What to produce -> Return the items below exactly as they appear, starting at the line containing "Task: Select the" and ending at the line containing "click(61, 222)", with both of those lines included. Leave the pictures out.

[Material start]

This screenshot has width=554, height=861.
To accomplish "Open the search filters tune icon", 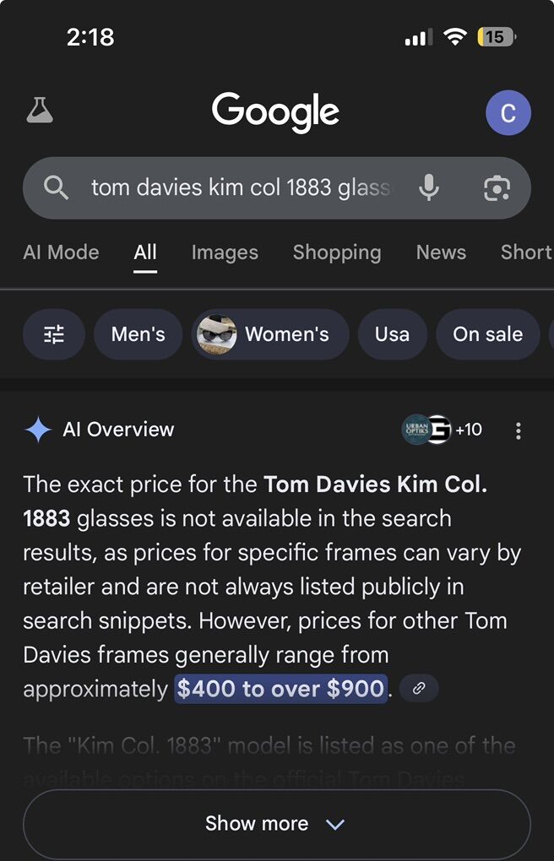I will 54,334.
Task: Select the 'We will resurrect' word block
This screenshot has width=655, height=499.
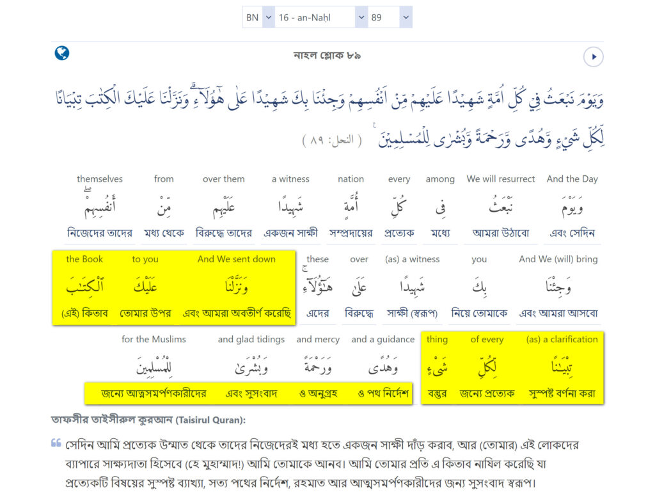Action: tap(500, 207)
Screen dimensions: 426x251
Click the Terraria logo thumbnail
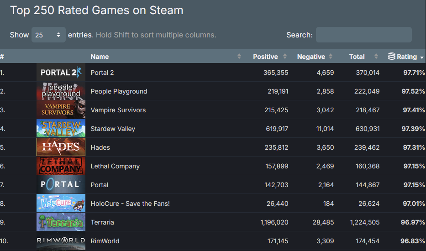click(61, 222)
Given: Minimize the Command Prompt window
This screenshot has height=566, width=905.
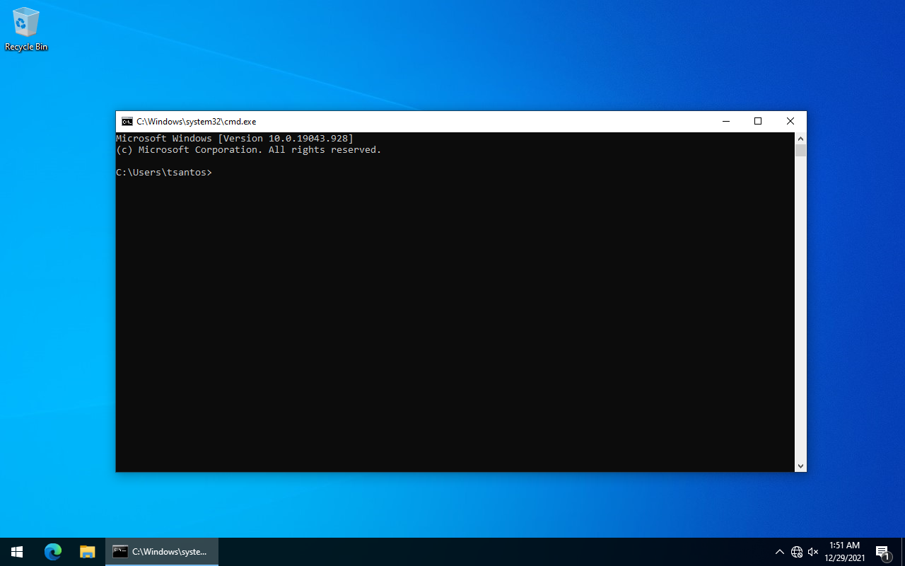Looking at the screenshot, I should pyautogui.click(x=725, y=122).

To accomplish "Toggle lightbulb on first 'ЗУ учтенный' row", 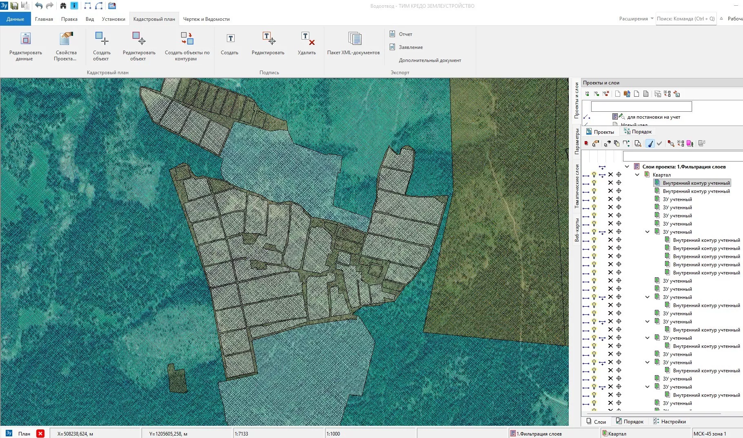I will (x=594, y=199).
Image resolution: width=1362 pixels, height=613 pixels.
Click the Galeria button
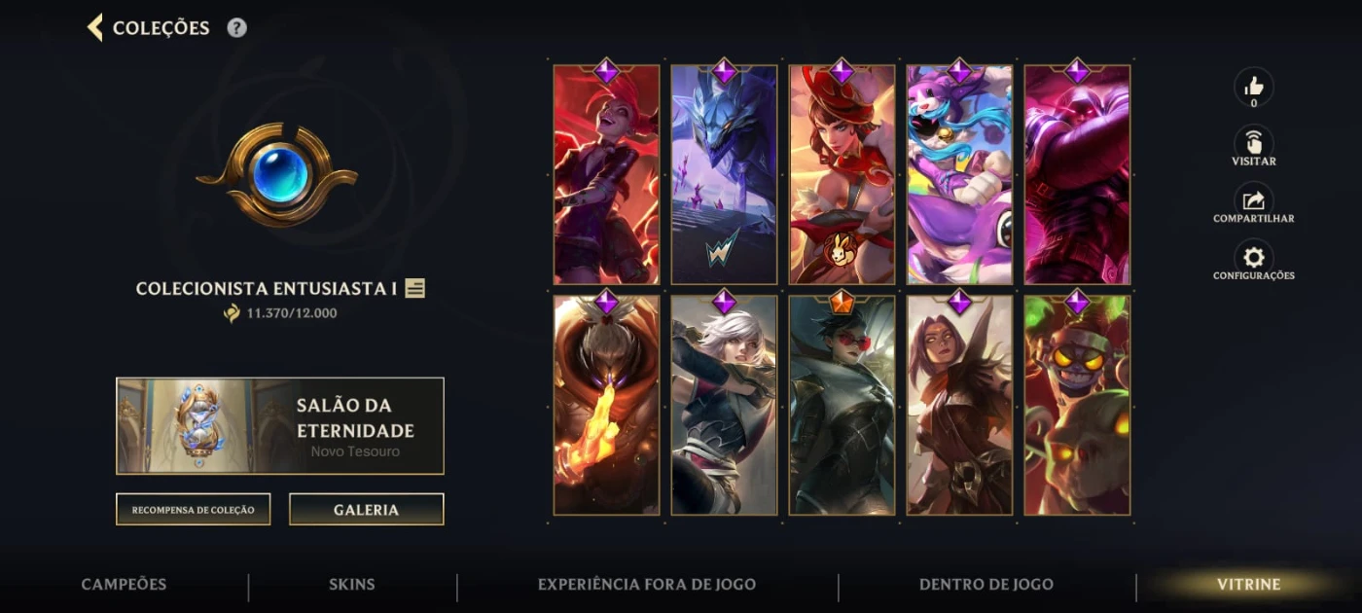[367, 509]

[Material end]

Exercise output ->
Task: Select the 'We will resurrect' word block
This screenshot has width=655, height=499.
Action: tap(500, 207)
Screen dimensions: 426x251
Click the Terraria logo thumbnail
click(61, 222)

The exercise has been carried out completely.